Apparently, the imagery had a lot to do with what made this series stick out. These were a set of books more or less directed at kids as a sort of campfire horror story deal, and evidently they were pretty effective. It was a good way to dip your toes into horror, because for as eerily creepy as a lot of these stories and images were, they were relatively tame, playing largely on the imagination. It was perfect for impressionable kids, and I know of some people out there who even made it a Halloween tradition, right into adulthood, to read these stories. Speaking of which, I'd have to say that this is pretty much the first true Halloween movie we have for this year, too. In fact, we open on Halloween night here.

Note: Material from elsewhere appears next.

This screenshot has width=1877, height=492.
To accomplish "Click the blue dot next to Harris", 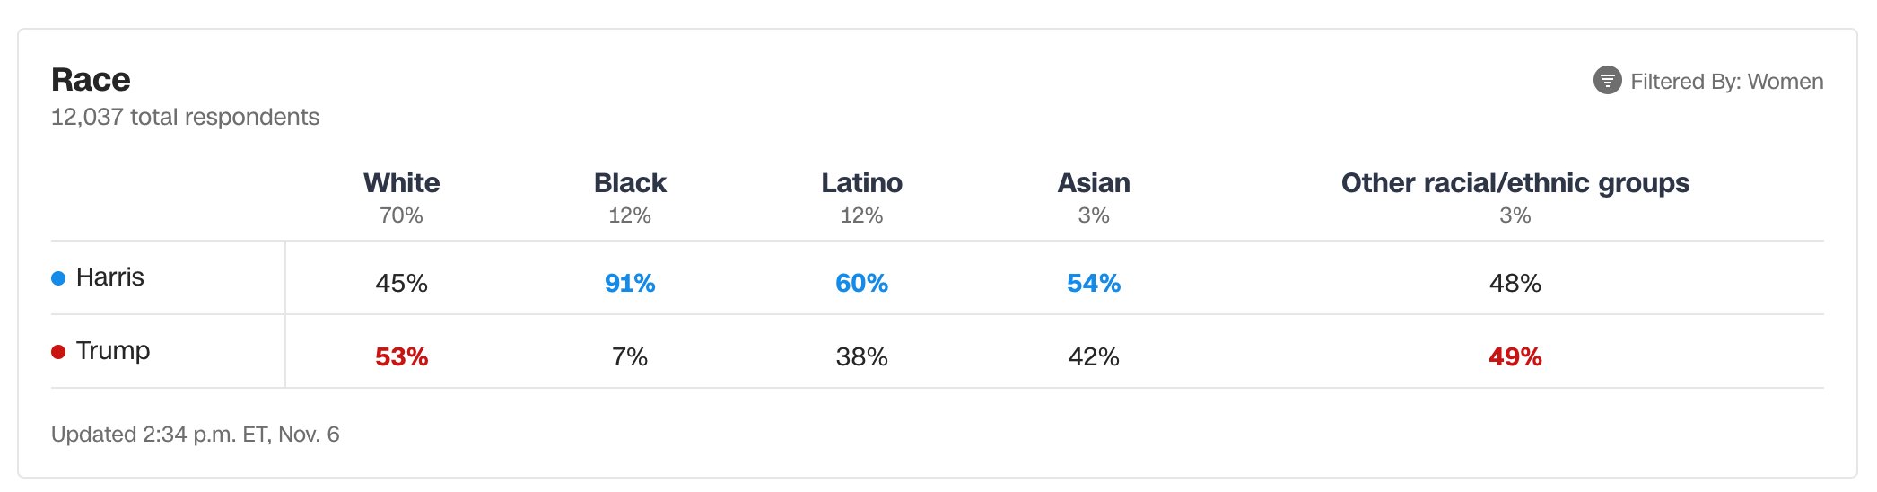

Stella (Zoe Margaret Colletti), Auggie (Gabriel Rush), and Chuck (Austin Zajur), are setting out for their last trick-or-treating session. They have a run-in with neighborhood bully, Tommy (Austin Abrams), provoke him, and hide at a drive-in theater, in the car of some guy named Ramón (Michael Garza). They eventually get away, thanks to Ramón's help, and decide that since it's Halloween, it's about time they did something cooler than trick-or-treating.

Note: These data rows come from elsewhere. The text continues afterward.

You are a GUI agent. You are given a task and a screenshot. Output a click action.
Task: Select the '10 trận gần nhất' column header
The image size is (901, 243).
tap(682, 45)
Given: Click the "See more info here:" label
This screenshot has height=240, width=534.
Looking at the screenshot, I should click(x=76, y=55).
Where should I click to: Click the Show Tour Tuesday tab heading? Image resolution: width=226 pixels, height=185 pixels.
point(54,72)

They soon find themselves at the allegedly haunted Bellows house. The story goes that young Sarah Bellows lived a tortured life, and kept some scary stories in a book. When Stella takes the book home to check out, she finds that it's writing itself, and causing real, but unnatural things to happen to her friends, perhaps even killing them off.
The film takes from a few things, and throws it all in a blender. It's a little bit 'Goosebumps', a little bit 'Neverending Story', and a little bit 'Final Destination' with just a hint of 'Are You Afraid of the Dark?'. But if i really wanted to compare the movie more specifically with something, I'd just call it a ballsier 'Goosebumps'. If the 'Goosebumps' movie was more aimed at kids, then this is sort of the next step up. I'm 37, and there were a few images here that even gave me the shivers a little. Of course, that's the brilliance of Guillermo Del Toro's creature designs - which by the way are just about 100% faithful to the books, as far as I've seen.
But for as decent as this was, it kinda hit me with that 'World War Z' vibe. What I mean by that is that I wish it played out as more of an anthology instead of what it ended up being, which was still good, just not quite what I'd hoped for. A 'Creepshow'-like anthology would have suited these stories well, and the multiple trailers really made it look like it was gonna go that way. Basically what we have here, though, is a re-imagining of what they did with 'Goosebumps' (the essential book coming to life idea).
It's still not at all a bad film though, and has the potential to become a new Halloween classic of sorts. It has done very well with audiences so far, and I could see it becoming a traditional Halloween movie to check out annually for yours truly. I didn't love it to pieces, and I wish it had gone a certain way, but I have to say that things could have been much worse. This at least has some potential to grow on me, over time.